Directions. All lines of the material must be output verbatim.
======== Supplied data
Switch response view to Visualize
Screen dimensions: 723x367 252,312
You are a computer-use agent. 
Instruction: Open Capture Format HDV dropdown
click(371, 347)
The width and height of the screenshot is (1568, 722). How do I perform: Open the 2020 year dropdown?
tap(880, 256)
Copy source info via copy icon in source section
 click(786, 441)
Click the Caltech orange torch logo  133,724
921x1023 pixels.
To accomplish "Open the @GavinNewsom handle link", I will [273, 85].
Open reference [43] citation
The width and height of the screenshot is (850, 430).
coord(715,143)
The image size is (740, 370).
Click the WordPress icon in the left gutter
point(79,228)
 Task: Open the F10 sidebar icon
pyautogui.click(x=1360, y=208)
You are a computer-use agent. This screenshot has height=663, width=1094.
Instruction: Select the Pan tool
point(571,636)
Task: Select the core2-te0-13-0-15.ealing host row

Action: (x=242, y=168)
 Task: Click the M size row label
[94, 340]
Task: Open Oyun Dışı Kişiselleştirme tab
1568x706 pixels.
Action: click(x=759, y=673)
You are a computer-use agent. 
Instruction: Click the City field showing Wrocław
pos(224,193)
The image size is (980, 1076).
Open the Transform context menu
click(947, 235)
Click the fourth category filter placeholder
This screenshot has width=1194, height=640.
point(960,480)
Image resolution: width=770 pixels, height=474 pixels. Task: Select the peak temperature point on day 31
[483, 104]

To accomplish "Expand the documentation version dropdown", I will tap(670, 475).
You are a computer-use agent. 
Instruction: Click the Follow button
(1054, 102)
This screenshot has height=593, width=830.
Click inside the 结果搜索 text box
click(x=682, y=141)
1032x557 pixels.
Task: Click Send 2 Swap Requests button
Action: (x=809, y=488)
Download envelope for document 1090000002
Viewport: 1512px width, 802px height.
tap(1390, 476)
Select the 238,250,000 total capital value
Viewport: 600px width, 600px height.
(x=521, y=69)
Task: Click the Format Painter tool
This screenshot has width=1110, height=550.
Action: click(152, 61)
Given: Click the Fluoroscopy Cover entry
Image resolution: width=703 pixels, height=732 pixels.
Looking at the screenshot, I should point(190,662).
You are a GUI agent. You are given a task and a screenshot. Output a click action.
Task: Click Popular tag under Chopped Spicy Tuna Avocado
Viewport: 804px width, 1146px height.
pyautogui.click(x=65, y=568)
================
Completed exercise.
Switch response view to Visualize
Screen dimensions: 723x367 252,312
You are a computer-use agent. 
Instruction: Open Capture Format HDV dropdown
click(371, 347)
The width and height of the screenshot is (1568, 722). How do I perform: Open the 2020 year dropdown?
tap(880, 256)
Copy source info via copy icon in source section
 click(786, 441)
Click the Caltech orange torch logo  133,724
921x1023 pixels.
To accomplish "Open the @GavinNewsom handle link", I will [273, 85].
Open reference [43] citation
The width and height of the screenshot is (850, 430).
coord(715,143)
The image size is (740, 370).
Click the WordPress icon in the left gutter
point(79,228)
 Task: Open the F10 sidebar icon
pyautogui.click(x=1360, y=208)
You are a computer-use agent. This screenshot has height=663, width=1094.
Instruction: Select the Pan tool
point(571,636)
Task: Select the core2-te0-13-0-15.ealing host row

Action: (x=242, y=168)
 Task: Click the M size row label
[94, 340]
Task: Open Oyun Dışı Kişiselleştirme tab
1568x706 pixels.
Action: click(x=759, y=673)
You are a computer-use agent. 
Instruction: Click the City field showing Wrocław
pos(224,193)
The image size is (980, 1076).
Open the Transform context menu
click(947, 235)
Click the fourth category filter placeholder
This screenshot has width=1194, height=640.
point(960,480)
Image resolution: width=770 pixels, height=474 pixels. Task: Select the peak temperature point on day 31
[483, 104]

To accomplish "Expand the documentation version dropdown", I will tap(670, 475).
You are a computer-use agent. 
Instruction: Click the Follow button
(1054, 102)
This screenshot has height=593, width=830.
Click inside the 结果搜索 text box
click(x=682, y=141)
1032x557 pixels.
Task: Click Send 2 Swap Requests button
Action: (x=809, y=488)
Download envelope for document 1090000002
Viewport: 1512px width, 802px height.
tap(1390, 476)
Select the 238,250,000 total capital value
Viewport: 600px width, 600px height.
(x=521, y=69)
Task: Click the Format Painter tool
This screenshot has width=1110, height=550.
Action: click(152, 61)
Given: Click the Fluoroscopy Cover entry
Image resolution: width=703 pixels, height=732 pixels.
Looking at the screenshot, I should point(190,662).
You are a GUI agent. You are given a task and a screenshot. Output a click action.
Task: Click Popular tag under Chopped Spicy Tuna Avocado
Viewport: 804px width, 1146px height.
pyautogui.click(x=65, y=568)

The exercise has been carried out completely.